Howard League for Penal Reform: Stewart Murray Wilson
19 August 2012
The Howard League wish to acknowledge and offer support for the work of Andrew McKenzie, the lawyer acting for Stewart
Murray Wilson. The current media-fed public hysteria is disguising very important issues and principles on which a
civilised society relies as a basis for a fair justice system. This is the very system we rely on to actually reduce
victims and offending.
We appreciate public concerns around safety and all victim concerns must be recognised and supported. However, in doing
so we must also ensure that the weighing of all the relevant issues is considered in a rational manner, something that
is at risk of not occurring in this case. Media glee in the use of words such as beast, and the abandonment of
responsible reporting actually cause harm, rather than assisting in good public outcomes. Again, whipped up fervour
risks a populist knee jerk response.
The order that has been approved for the release of Wilson is likely the strictest set of conditions ever applied to an
offender who has actually fulfilled the conditions of his original sentence. In effect, the living conditions, GPS
monitoring, and supervision are tantamount to an extension of imprisonment to September 2025. Regardless of the like or
dislike of Wilson, we as a society should be operating to a higher set of values, and we should not pick and choose to
whom these apply.

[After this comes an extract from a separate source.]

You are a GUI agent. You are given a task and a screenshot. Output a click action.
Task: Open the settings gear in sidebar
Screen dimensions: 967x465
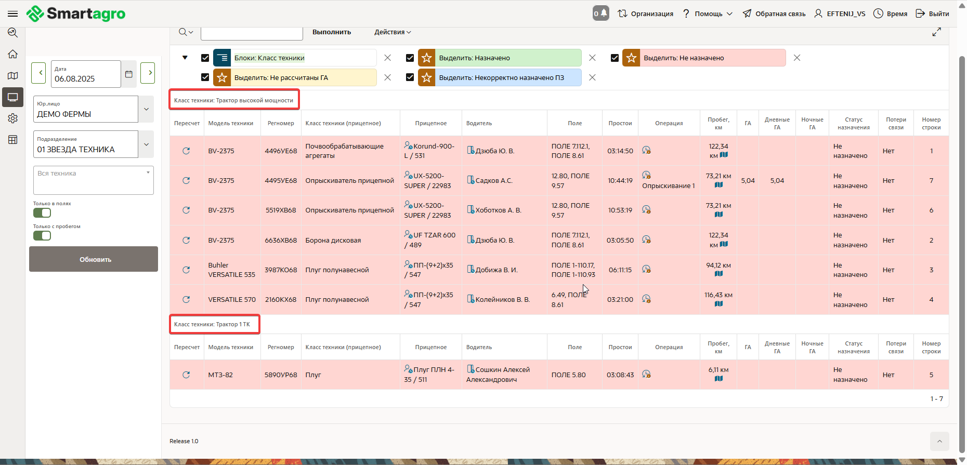[13, 118]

He has every right with his legal representation to test the validity of these in court.
The courts are tasked with considering all the relevant evidence, and claims and counterclaims are weighed and tested in
a rational manner. We hear of the danger of reoffending, yet a counterclaim presented to the court based on historical
data, shows those in Wilson's age group actually reoffend at a rate of 3%. That may be 3% too many, but it is important
if Wilson is the exception that this be shown to be factual. A claim that it is so is not enough. The court order has
regard to the type of offending and the manner in which past offending has been carried out (for example, whether Wilson
actually has access to the tools and means he has used in the past).
Furthermore, issues of tenancy and rights of the tenant are in play. We may be discussing Wilson currently, but next
time it may be someone else and we strip another right or we make it one step closer. The approach of the Whanganui
Council in considering trespass, on which Barrister Michael Bott of the Howard League has publicly commented, is again
the "anywhere but here approach". Who next? Where next? Hidden in our cities out of sight, the worst of all possible
situations.
We all acknowledge the need to get this right, and penal populism and the media- fed frenzy, does not assist. We are one
of the highest imprisoned societies in the Western world with devastating consequences for all of society, and we have
built a conveyer belt of future victims. We are a country that holds up exceptions and pushes for knee jerk political
reaction, often ignoring best international practice which produces far safer societies.
This case challenges us to hold up a higher yardstick for the greater good and to apply, regardless of our dislike for
the offender, the same legal process and test to all in our society. If we react in haste and poor legal precedents are
set, we open ourselves to the gradual erosion of the underpinnings of a rational justice system and, in the future, we
retry those we dislike in the poorly informed court of public opinion. There is nothing in these actions that weakens in
any way the safety of our society. That will only come about by political weakening of the strong foundations of law.